Exercise prompt
Only the closing part of the listing is wanted: reproduce exactly the line containing "Click the 300 m y-axis label" and all lines below it.

Supplied data
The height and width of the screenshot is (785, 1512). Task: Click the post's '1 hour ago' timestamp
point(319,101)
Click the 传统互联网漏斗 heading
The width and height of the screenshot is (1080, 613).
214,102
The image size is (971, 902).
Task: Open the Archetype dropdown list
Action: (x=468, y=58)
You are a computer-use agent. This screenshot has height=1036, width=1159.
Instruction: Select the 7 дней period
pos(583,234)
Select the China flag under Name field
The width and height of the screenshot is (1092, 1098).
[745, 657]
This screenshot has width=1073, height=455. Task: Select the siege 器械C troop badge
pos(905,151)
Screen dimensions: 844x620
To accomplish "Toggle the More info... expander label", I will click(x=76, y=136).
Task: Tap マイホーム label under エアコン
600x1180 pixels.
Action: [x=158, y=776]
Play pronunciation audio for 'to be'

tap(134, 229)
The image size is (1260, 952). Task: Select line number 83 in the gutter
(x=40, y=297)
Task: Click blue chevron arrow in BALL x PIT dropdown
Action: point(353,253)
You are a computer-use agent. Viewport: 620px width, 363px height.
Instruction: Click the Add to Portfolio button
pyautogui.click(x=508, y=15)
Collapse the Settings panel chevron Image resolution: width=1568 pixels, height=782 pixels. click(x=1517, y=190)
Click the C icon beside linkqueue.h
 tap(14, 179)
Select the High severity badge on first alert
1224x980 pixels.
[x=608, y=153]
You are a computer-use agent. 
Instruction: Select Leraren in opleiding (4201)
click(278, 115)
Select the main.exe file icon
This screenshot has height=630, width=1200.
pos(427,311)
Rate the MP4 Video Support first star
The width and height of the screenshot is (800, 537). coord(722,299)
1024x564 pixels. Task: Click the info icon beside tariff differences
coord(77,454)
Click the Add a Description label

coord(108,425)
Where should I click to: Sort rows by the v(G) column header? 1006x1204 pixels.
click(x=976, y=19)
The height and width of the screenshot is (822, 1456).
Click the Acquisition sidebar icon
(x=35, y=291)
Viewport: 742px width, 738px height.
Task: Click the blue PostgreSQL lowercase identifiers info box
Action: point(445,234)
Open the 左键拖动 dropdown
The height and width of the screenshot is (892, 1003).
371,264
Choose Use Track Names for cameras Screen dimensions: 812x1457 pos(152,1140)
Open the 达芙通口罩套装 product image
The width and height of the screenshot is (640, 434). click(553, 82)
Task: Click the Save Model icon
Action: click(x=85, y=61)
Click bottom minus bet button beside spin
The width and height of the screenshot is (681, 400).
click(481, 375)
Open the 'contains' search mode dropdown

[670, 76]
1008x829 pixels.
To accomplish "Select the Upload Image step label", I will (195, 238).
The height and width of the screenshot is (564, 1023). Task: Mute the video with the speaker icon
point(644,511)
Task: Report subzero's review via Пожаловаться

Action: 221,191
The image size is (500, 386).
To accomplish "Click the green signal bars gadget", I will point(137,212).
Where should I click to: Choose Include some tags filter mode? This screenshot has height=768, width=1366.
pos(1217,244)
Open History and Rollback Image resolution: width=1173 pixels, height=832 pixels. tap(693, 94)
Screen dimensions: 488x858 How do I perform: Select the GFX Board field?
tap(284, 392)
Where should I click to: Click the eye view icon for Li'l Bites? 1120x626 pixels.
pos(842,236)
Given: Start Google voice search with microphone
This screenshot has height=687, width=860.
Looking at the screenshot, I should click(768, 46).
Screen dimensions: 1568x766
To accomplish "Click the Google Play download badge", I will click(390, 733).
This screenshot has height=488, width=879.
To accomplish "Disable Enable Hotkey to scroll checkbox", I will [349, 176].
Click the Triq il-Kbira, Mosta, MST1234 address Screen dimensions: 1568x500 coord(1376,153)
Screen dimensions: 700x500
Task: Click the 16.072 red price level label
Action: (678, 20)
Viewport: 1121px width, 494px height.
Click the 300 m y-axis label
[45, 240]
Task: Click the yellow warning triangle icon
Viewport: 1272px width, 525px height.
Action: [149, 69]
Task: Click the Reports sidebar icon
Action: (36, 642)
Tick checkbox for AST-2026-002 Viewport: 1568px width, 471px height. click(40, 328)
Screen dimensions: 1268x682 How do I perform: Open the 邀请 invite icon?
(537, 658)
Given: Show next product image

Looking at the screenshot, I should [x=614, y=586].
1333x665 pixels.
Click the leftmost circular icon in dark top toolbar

Answer for the task
Click the 300 m y-axis label
[45, 240]
Task: Click the yellow warning triangle icon
Viewport: 1272px width, 525px height.
Action: [149, 69]
Task: Click the Reports sidebar icon
Action: (36, 642)
Tick checkbox for AST-2026-002 Viewport: 1568px width, 471px height. click(40, 328)
Screen dimensions: 1268x682 How do I perform: Open the 邀请 invite icon?
(537, 658)
Given: Show next product image

Looking at the screenshot, I should [x=614, y=586].
1333x665 pixels.
Click the leftmost circular icon in dark top toolbar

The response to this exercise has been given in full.